Paralelamente a este modelo de camisola bordada, do traje de luxo, as mulheres faziam e ainda fazem outro tipo de camisolas, de lã branca ou mesclada: a camisola poveira de pontos. Para a decoração destes modelos usam pontos em relevo como as tranças, os fachocos, etc.
A destreza neste tipo de trabalhos levou à diversificação de peças, daí surgindo os gorros, as luvas, as meias, os cachecóis, as carteiras… Bordados ou com pontos, estes artigos, para além da sua utilidade, entraram facilmente na moda pela sua beleza.

Atualmente, a versatilidade deste produto tem atraído criadores do mundo da moda, inspirados por tendências revivalistas e por temáticas de raiz mais popular. Em 2006, o estilista Nuno Gama, na sua coleção de camisolas de lã, utilizou motivos usados na nossa camisola, aplicados por bordadeiras poveiras, segundo as técnicas tradicionais.

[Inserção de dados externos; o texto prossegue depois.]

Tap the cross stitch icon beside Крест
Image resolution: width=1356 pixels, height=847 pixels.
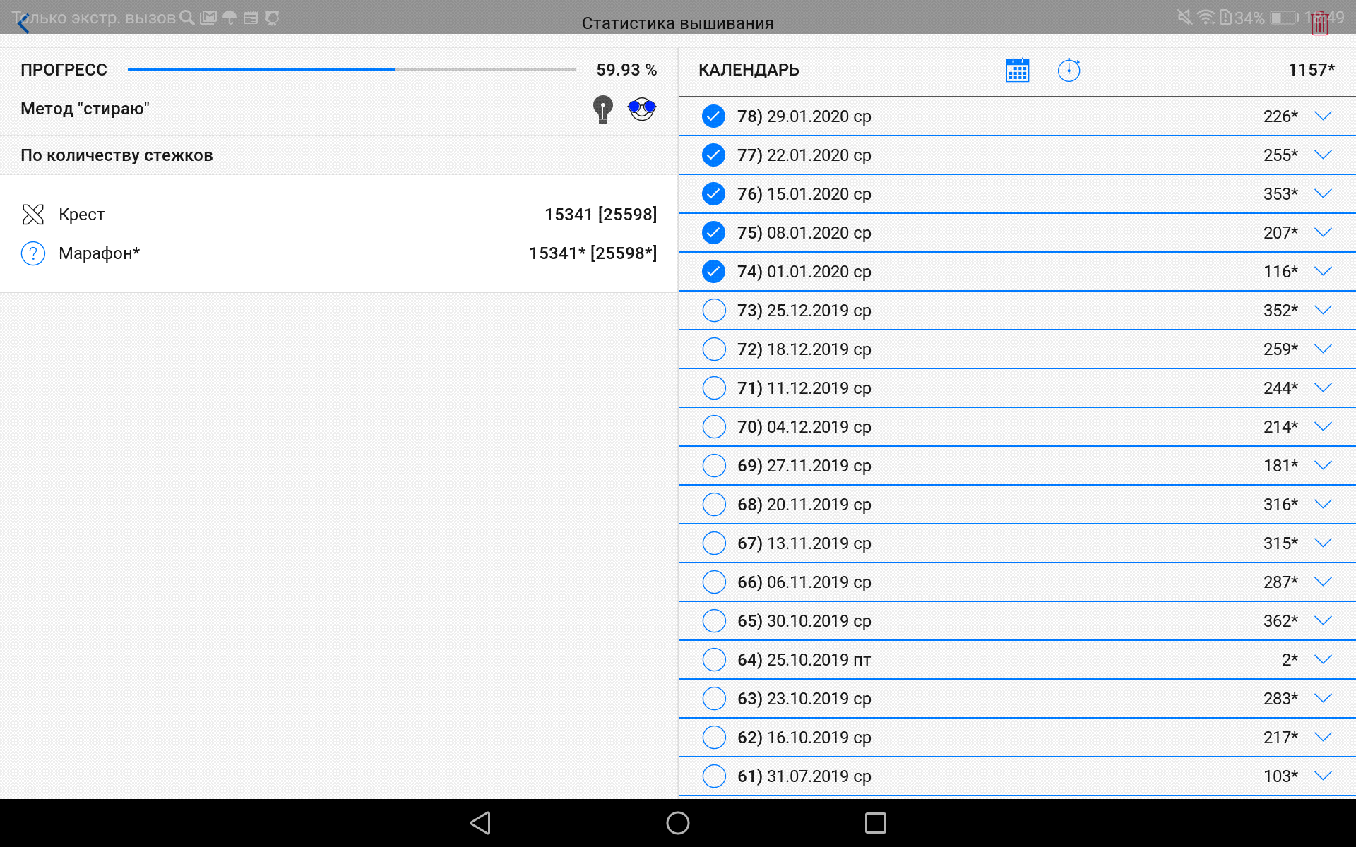33,215
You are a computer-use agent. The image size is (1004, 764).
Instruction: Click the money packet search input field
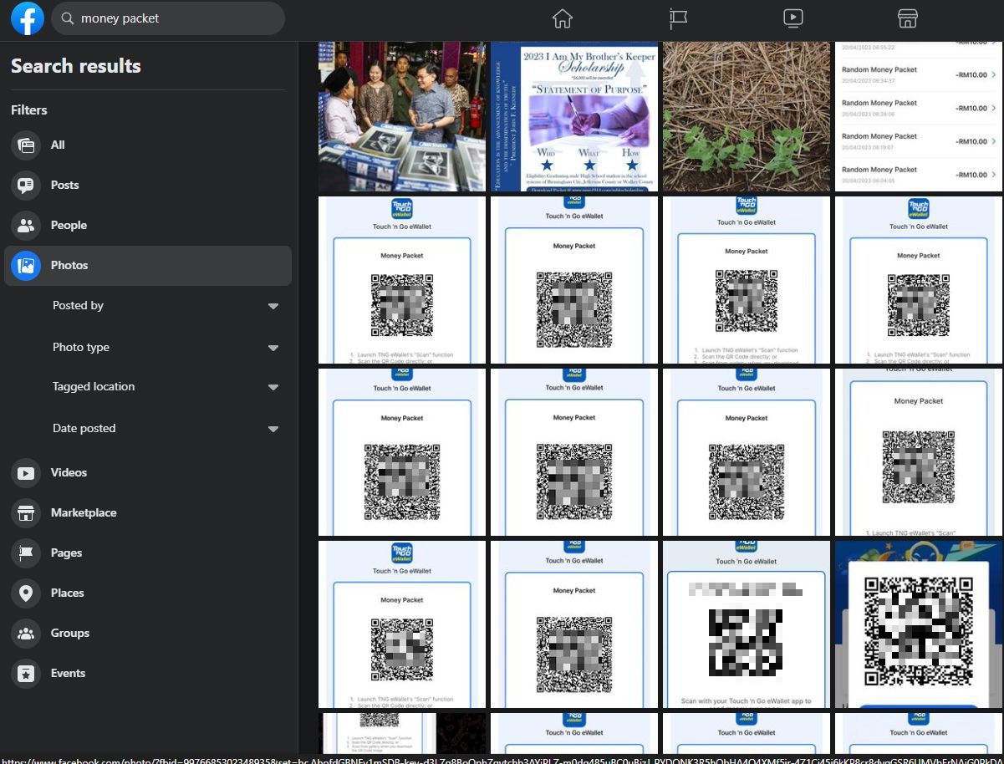(x=167, y=18)
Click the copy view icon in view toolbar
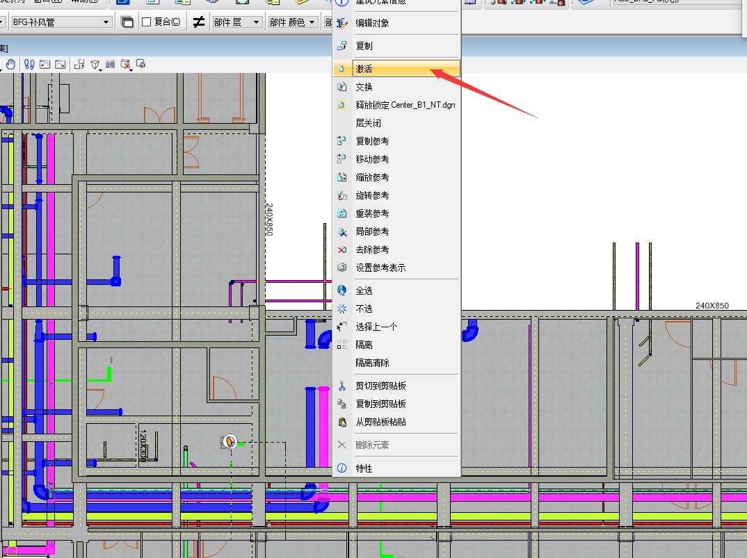 point(79,65)
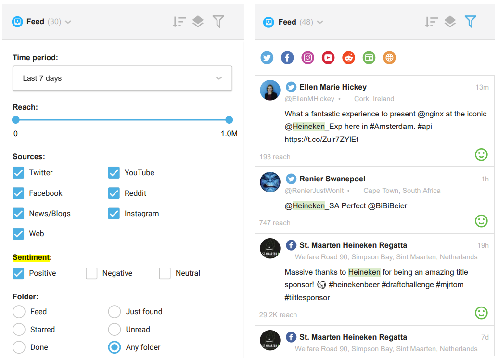Viewport: 498px width, 358px height.
Task: Expand the Feed (48) dropdown on the right panel
Action: click(320, 22)
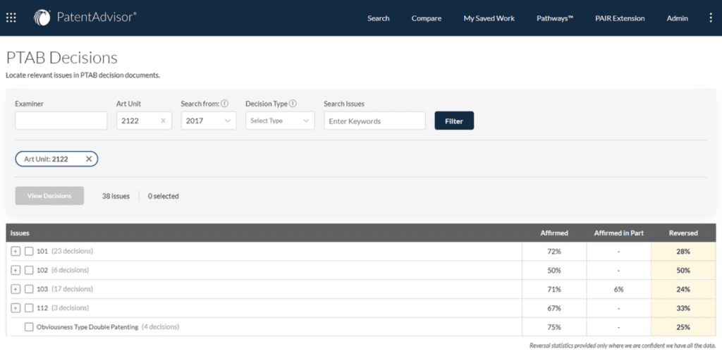
Task: Click the Filter button
Action: (454, 121)
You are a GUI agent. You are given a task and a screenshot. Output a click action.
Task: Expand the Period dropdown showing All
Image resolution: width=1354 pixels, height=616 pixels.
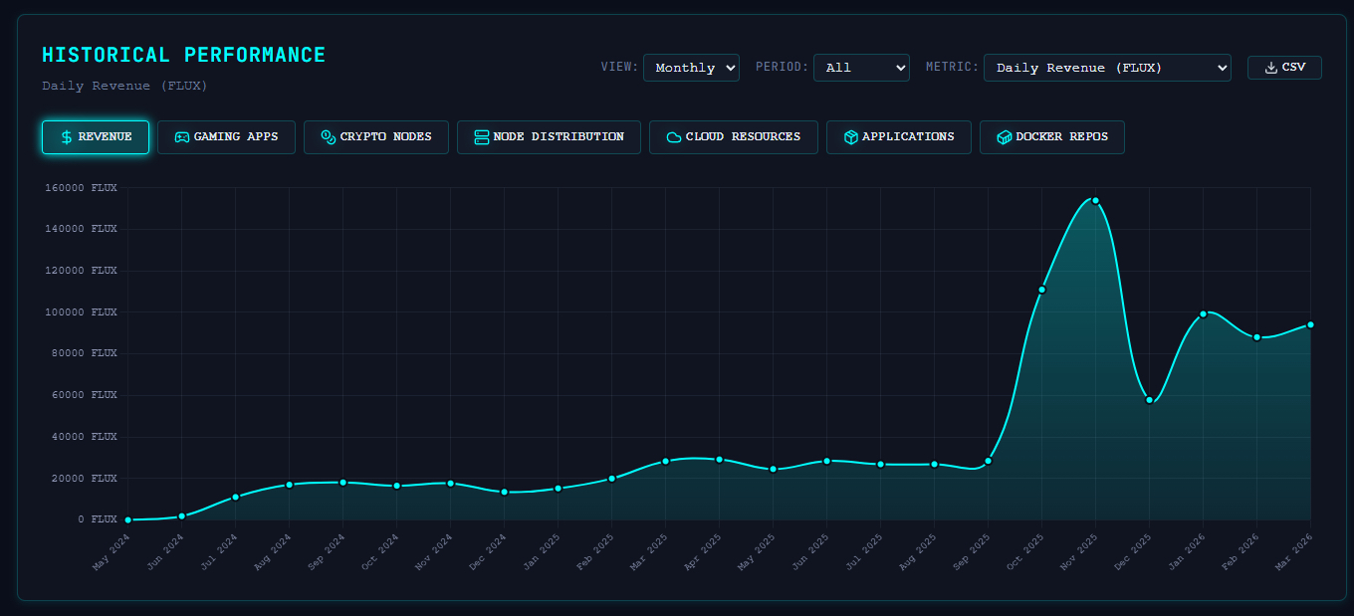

* COSTA, Maria Glória Martins da – “O Traje Poveiro””, In: Póvoa de Varzim Boletim Cultural, vol. 19 (1980), p. 208-213

Sobre o município 

O município de Póvoa de Varzim, na região norte (área metropolitana do Porto), a meio caminho entre os rios Minho e Douro, tem população de cerca de 63,4 mil habitantes, de acordo com o Wikipedia. É vizinho dos concelhos de Vila do Conde e Esposende, com os quais forma um importante pólo urbano.

Cidade balneária por três séculos, Póvoa de Varzim é também reconhecida por uma cultura literária influente e pelo patrocínio da música e do teatro. É das poucas zonas de jogo legal em Portugal e ainda se destaca por possuir indústrias têxtil e alimentar significativas.